Il cubo
Da qualche mese c’è sulla mia scrivania un piccolo cubo da cui dipende la mia capacità di attenzione. È un piccolo timer che nelle mie intenzioni avrebbe dovuto essere un timer da cucina per applicare la Tecnica Pomodoro, ma poi ho visto quello su Amazon, mi è piaciuto e l’ho preso. Quello che mi aveva colpito era il design, ma dopo averlo avuto per le mani mi ha un po’ deluso.

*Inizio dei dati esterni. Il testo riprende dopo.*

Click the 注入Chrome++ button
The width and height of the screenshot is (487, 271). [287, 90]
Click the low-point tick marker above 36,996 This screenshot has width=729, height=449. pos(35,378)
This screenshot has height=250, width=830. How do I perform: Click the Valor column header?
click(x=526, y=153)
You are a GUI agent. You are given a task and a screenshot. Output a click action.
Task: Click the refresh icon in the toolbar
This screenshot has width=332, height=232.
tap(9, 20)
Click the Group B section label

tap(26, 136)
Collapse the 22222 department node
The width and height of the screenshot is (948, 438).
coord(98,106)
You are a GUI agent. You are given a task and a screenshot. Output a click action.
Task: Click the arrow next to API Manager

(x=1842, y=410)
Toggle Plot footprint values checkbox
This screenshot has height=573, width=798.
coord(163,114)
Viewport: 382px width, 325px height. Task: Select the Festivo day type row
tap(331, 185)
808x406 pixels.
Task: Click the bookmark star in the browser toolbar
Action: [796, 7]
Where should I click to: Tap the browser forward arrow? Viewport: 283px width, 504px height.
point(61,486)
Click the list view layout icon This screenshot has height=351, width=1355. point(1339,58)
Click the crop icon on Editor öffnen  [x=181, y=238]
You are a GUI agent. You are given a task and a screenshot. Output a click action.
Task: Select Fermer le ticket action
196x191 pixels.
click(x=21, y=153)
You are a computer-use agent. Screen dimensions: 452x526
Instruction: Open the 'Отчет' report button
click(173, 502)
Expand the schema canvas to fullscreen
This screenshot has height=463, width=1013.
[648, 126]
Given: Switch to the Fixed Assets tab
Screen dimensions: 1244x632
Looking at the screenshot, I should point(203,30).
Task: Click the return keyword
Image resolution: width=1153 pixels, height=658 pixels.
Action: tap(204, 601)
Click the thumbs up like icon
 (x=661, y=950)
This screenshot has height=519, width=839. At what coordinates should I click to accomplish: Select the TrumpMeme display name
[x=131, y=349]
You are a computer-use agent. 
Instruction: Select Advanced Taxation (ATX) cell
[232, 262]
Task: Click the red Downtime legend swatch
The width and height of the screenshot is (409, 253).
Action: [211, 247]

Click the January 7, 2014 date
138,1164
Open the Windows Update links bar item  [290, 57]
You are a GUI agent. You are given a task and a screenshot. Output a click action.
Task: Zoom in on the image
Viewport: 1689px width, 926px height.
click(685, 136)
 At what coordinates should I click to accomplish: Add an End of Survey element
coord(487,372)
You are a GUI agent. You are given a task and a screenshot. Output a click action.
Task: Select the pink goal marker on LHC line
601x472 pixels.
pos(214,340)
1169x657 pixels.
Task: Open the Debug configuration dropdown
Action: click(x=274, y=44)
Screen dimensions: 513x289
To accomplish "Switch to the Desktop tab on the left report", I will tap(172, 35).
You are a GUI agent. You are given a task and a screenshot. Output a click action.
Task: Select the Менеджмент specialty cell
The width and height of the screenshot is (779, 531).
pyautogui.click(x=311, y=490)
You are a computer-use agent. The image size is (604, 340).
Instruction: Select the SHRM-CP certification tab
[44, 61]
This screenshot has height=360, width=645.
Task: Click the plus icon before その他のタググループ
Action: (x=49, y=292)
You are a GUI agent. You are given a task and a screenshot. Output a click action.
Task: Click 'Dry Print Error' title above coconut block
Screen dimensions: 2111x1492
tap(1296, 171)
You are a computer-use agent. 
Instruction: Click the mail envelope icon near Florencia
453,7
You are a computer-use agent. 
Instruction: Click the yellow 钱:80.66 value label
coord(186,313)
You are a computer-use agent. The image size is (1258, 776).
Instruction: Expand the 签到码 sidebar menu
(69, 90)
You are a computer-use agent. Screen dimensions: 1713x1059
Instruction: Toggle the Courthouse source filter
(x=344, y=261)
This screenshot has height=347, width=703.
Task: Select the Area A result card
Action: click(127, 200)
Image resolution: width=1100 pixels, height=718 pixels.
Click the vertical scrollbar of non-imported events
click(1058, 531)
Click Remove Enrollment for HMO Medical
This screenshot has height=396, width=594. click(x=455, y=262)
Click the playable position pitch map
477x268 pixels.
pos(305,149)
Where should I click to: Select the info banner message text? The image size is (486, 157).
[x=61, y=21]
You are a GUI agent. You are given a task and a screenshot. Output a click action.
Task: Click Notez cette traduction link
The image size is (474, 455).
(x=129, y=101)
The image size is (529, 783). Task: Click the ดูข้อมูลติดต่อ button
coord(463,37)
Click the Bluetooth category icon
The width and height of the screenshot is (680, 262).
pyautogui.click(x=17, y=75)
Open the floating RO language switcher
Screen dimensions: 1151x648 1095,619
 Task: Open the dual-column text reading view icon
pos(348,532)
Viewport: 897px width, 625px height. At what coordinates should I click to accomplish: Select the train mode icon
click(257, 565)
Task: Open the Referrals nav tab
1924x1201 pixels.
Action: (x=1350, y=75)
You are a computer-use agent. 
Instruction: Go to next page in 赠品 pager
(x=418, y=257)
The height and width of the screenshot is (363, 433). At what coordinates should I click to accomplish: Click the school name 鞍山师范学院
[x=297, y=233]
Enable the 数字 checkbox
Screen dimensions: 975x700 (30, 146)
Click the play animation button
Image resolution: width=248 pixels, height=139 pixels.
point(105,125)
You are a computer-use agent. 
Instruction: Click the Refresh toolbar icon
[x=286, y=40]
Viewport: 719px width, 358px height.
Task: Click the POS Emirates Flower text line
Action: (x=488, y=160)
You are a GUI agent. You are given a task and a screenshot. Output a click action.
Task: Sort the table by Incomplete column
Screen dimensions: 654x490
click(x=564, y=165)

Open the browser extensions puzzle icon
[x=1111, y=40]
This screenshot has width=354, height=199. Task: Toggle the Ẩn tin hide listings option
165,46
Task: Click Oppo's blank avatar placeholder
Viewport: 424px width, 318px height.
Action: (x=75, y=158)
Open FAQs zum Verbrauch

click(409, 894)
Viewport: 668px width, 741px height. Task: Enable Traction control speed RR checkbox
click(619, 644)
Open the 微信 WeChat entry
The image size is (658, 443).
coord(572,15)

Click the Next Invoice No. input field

Capito poi che una volta impostato, avrebbe funzionato in automatico, e sopraffatto dalla mia pigrizia, ho deciso di tenerlo. Così è divenuto il mio amuleto contro l’apatia indotta dalla Covid.
Benché lavori abitualmente da casa due o tre giorni alla settimana, durante questi mesi di clausura le cose sono state complicate da diversi fattori: i bimbi sempre presenti; il divieto di svolgere attività fisica all’aperto; l’impossibilità di affidare i bambini alla babysitter; e tanti altri piccoli cambiamenti che hanno stravolto la mia vita come quella di tante altre persone. Anche quando finalmente me ne stavo lì davanti al computer per lavorare, qualcosa nella testa non funzionava.
In genere lavoro sempre con la Pomodoro, che in poche parole prevede lavoro intenso per 25 minuti seguiti da 5 minuti di pausa (15 ogni 4 pomodori), ma con l’arrivo della Covid l’avevo un po’ messa da parte. Quando ho deciso di reagire (perché se non reagisci l’apatia ti annichilisce) ho ricominciato da quella. E dal cubo che volevo rendere, ma avevo tenuto per pigrizia. Quello sta lì, davanti a te, spento. Lo giri ed emette un suono, iniziando poi a lampeggiare. Un lampeggio al secondo, per scandire il tempo che passa. All’inizio cercavo un classico timer da cucina, meglio ancora a forma di pomodoro, e che ticchettasse per scandire meglio il trascorrere del tempo. Poi però, considerando che ascolto spesso musica quando lavoro, mi sono reso conto che il ticchettio non era fondamentale. Compiuti i 25 minuti della mia sessione, un altro suono mi avverte che ho diritto a cinque minuti di pausa. Allungare la mano per capovolgere il cubo, così che smetta di suonare, ha un non so che di gratificante.
Il cubo che scandisce il trascorrere del tempo mette un po’ di angoscia, da un lato, ma dall’altro mi stimola a mantenere la concentrazione su quello a cui sto lavorando, sul mio qui e ora. La mia giornata di lavoro ideale prevede 12 sessioni. Non ci riesco quasi mai, ma se non metto in azione il cubo tutto rimane un po’ come sospeso e indugiare nelle distrazioni diventa lecito. E una giornata con 5 o 6 sessioni di Pomodoro è garantito che mi avvicini ai miei obiettivi.
Uno degli aspetti chiave della Pomodoro è insegnarci a identificare quello che possiamo realizzare in una sessione di lavoro e quante sessioni siano necessarie per un progetto. Il cubo ha l’effetto di responsabilizzarmi nello svolgere le azioni necessarie a raggiungere i miei obiettivi. Lo considero un dono della Disciplina, quella dea che ho imparato a venerare perché è l’unica che ti tiene a galla quando non ce la fai più. Quando giro il cubo per avviare una sessione, immediatamente la mia mente entra in modalità focus.